Endüstri Mühendisi Uğur Demirci, bakınız ne diyor: “Şehir içinde aracımla seyir halindeydik. Sol yan aynayı da kontrol ediyordum her daim olduğu gibi. Dikkatimi çekmişti... Bir motor sürücüsü Allah ne verdiyse geliyordu! Geldiği yerde iki araç arasıydı. Yani yüzde yüz yasaklı seyahat! Her şey bir yana çok feci sonuçlanabilecek kazaya kapı açıyordu saygısız motor sürücüsü. Olası bir kazada boş yere ziyana uğrayan araçlarımıza mı yanalım? Yoksa canı yanacak olan motor sürücüsüne mi üzülelim? İşin ilginç yanı motor sürücülerinin çok azı gayet başarılı ve saygılı sürücü olurken çoğunluğu gerçek bir trafik canavarı!.”
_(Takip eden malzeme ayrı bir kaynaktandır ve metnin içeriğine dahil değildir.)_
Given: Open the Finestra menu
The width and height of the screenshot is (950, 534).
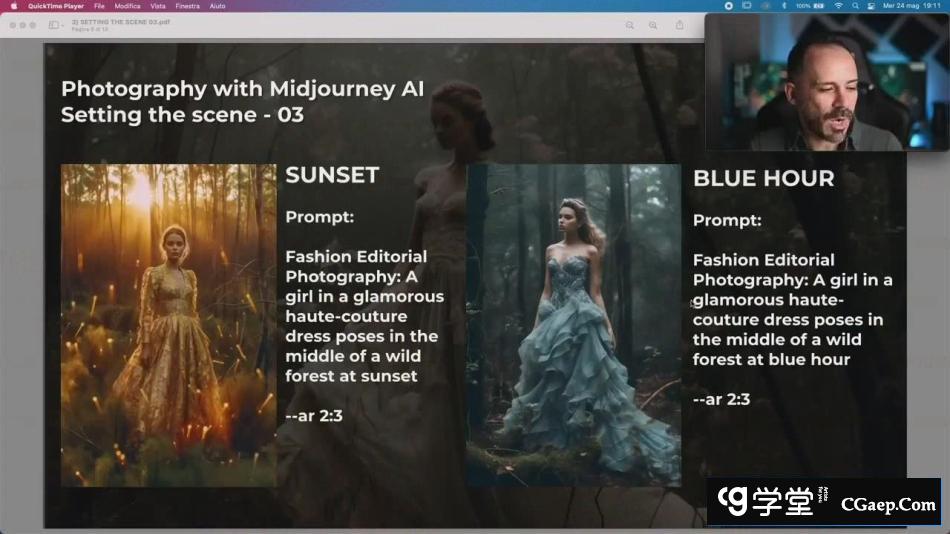Looking at the screenshot, I should point(187,6).
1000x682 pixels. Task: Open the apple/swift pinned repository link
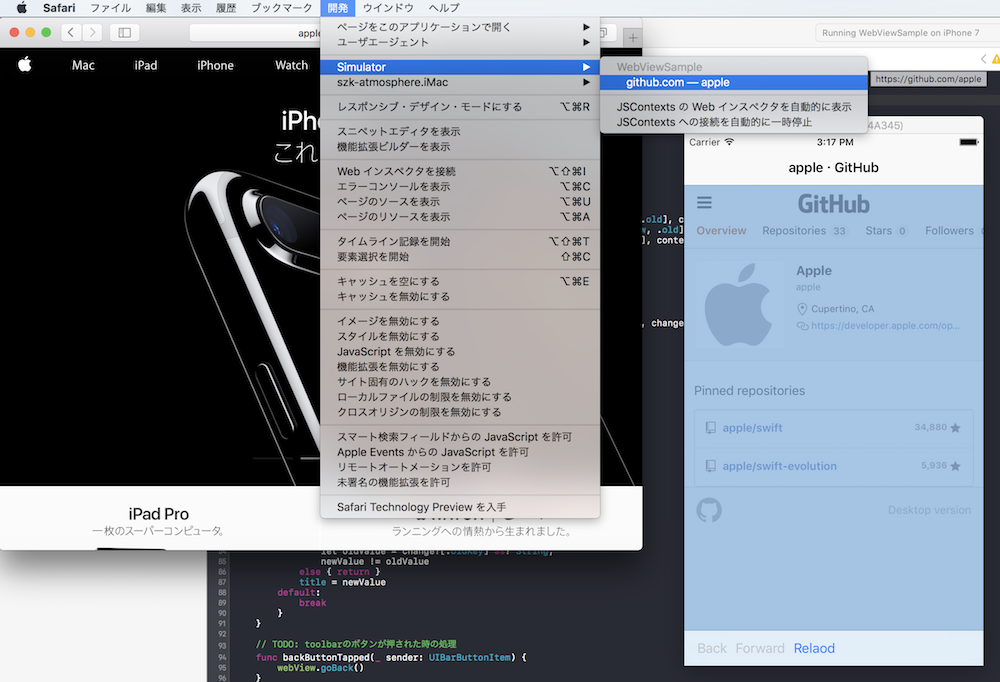coord(752,428)
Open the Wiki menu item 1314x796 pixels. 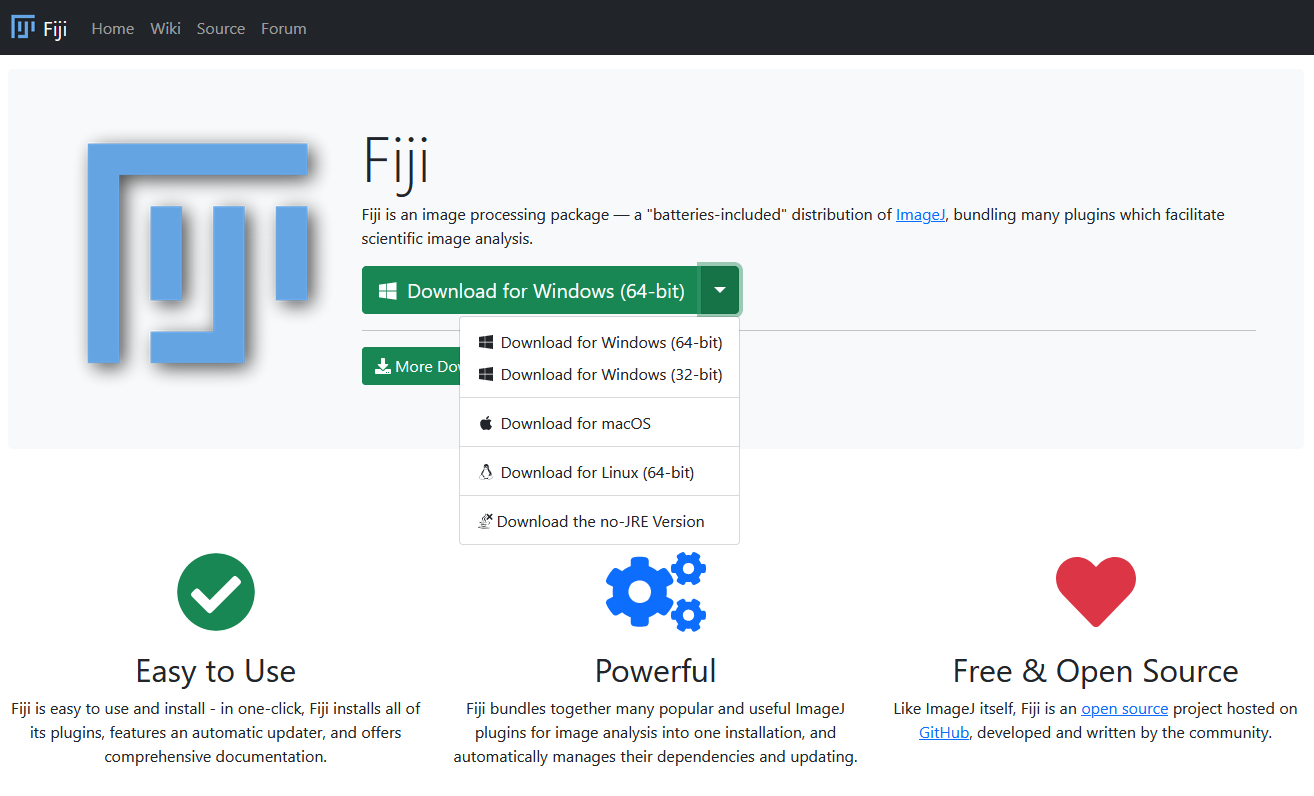[x=165, y=28]
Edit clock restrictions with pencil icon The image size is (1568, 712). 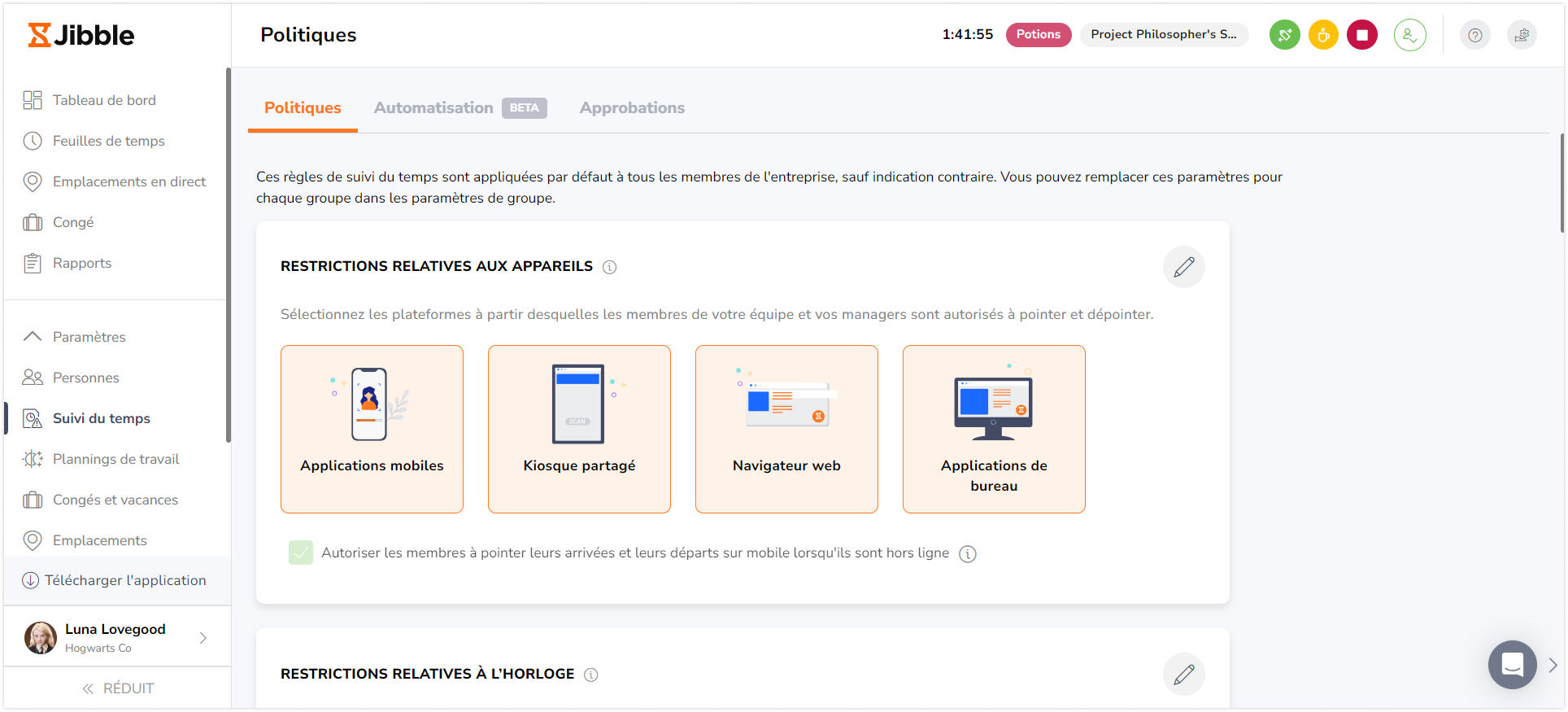(1183, 674)
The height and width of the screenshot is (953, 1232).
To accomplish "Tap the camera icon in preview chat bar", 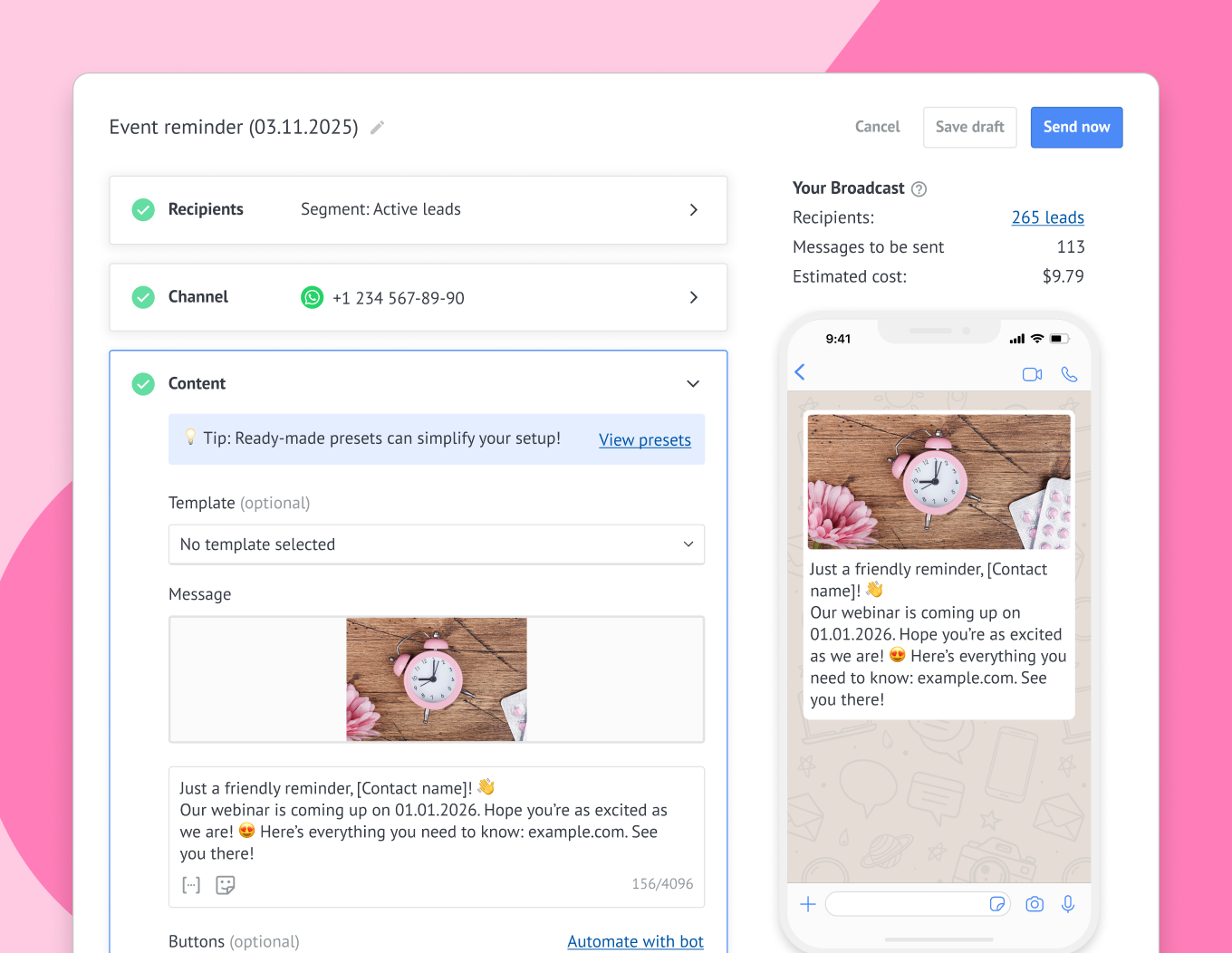I will [x=1035, y=904].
Maalesef size kesinlikle katılıyorum Uğur Demirci. Bursa Trafik Şube Müdürlüğüne bağlı ilgili ekiplerin motor kullanıcılarına yönelik olarak uyguladıkları denetimleri daha da sıkılaştırması yönünde ricalarımız var. Ricamız kabul görürse çok mutlu oluruz. Saygılarımızla.
BEM Trafikten Sorumlu Emniyet Müdür Yardımcısı Uğur Toksoy’un, Şube Müdürü Yücel Öktem‘in ve değerli çalışma arkadaşlarının dikkatlerine… Şimdiden kolay gelsin.